:: TASK TO COMPLETE ::
Nothing but an exact repeat of the entries below should appear in your answer.

:: DATA FOR ANALYSIS ::
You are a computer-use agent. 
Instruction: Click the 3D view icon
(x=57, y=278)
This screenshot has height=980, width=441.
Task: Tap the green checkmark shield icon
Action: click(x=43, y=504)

:: OUTPUT FOR THIS TASK ::
You are a computer-use agent. 
Instruction: Click the 3D view icon
(x=57, y=278)
This screenshot has height=980, width=441.
Task: Tap the green checkmark shield icon
Action: click(x=43, y=504)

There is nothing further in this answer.